Instruction for Mathematics and Science in Primary and Lower Secondary Grades

Grade at Which Specialist Teachers for Mathematics and Science are Introduced

Primary teachers are nonspecialist teachers. Students are assigned specialist teachers for mathematics and science upon entering lower secondary education.

Instructional Materials, Equipment, and Laboratories

No specific instructional materials or textbooks are prescribed for the teaching of mathematics or science at the primary or lower secondary levels. Primary school teachers are provided with guidelines on appropriate materials for mathematics and science.14,15 In practice, classroom planning and instruction tend to draw on textbook content to a large extent, particularly for mathematics lessons.16,17

Teacher guidelines for science at the lower secondary level, including examples of instructional planning for some topics, have been published to support the revised syllabus introduced in 2003.18 While guidelines were not published for the revised mathematics curriculum in 2010, resources and guidance were provided through the NCCA website.19 As at the primary level, teachers often base instruction on commercially published textbooks, supplemented by past examination papers.

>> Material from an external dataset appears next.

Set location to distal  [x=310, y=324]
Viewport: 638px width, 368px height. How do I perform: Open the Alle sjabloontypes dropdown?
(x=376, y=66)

In science, students must complete a minimum of 23 mandatory experiments over a three year period. As such, schools must have adequate laboratory space, apparatus, and chemicals to facilitate this requirement. While the Department of Education and Skills issues a list of the minimum resources needed to implement the practical work, the list is indicative only. Teachers can access the National Council for Curriculum and Assessment website at www.curriculumonline.ie, which demonstrates features of effective teaching and learning through the use of multimedia and includes some materials that support the teaching of mathematics and science.

Use of Technology

The Primary School Mathematics Curriculum (1999) highlights the importance of enabling children to think and communicate quantitatively and spatially to solve problems, to recognize situations in which mathematics can be applied, and to use appropriate technology to support such applications. Providing more detail to support the use of technology in the classroom, the Teacher Guidelines for Mathematics refers to specific examples of the use of technology in mathematics, including calculators, ICT applications, such as drill and practice programs, adventure programs, databases, spreadsheets, LOGO computer language, and the Internet. In addition, the NCCA has provided some general guidelines and practical suggestions for the use of ICT by teachers.20 Technology use in fourth grade mathematics and science tends to focus on online interactive resources (games, videos, and simulations to present and reinforce concepts). Recent studies have found that a majority of teachers report feeling comfortable using computers in their teaching, but the use of technology by students is a regular feature of only a minority of primary school mathematics or science lessons.21,22

At the lower secondary level, online interactive resources, digital projectors, laptops, and other configurations such as visualizer and sensor technology are used in science lessons in many schools. At both grade levels, access to high speed broadband and greater access to technology in the classroom, alongside the development of ICT in the mathematics and science curriculum, is significantly influencing and gradually changing how teachers use ICT in the classroom and in their approach to accessing input from science and mathematics expertise online. While post-primary teachers have reported extensive use of ICT in the preparation of lessons and in presenting content during lessons, student use of ICT is much less frequent.23 Among 15-year-olds in Ireland, use of ICTs at school in general, in mathematics lessons, and at home for school-related tasks, were all below the corresponding Organization for Economic Cooperation and Development (OECD) average levels.24

The mathematics curriculum provides for the introduction and use of calculators in mathematics from Grade 4 onward, by which time students should have acquired a mastery of basic number facts and a facility in their use. The curriculum highlights how students’ understanding of the structure of number can be enhanced with a calculator through exploration of patterns, sequences, and relationships. The curriculum also encourages the use of calculators to help develop students’ problem solving skills, by allowing them to focus on the structure of a problem and explore different methods to solve problems. In addition, the curriculum advises teachers to allow calculator use for the purpose of checking estimates, performing long and complex computations, and providing exact results to difficult problems. However, the curriculum stipulates that students need a sound understanding of numbers to make judgments about when it is appropriate to estimate, to calculate mentally, to make a calculation on paper, or to use a calculator for an exact result. Standardized tests for Grade 4 have specific directions regarding the use of calculators.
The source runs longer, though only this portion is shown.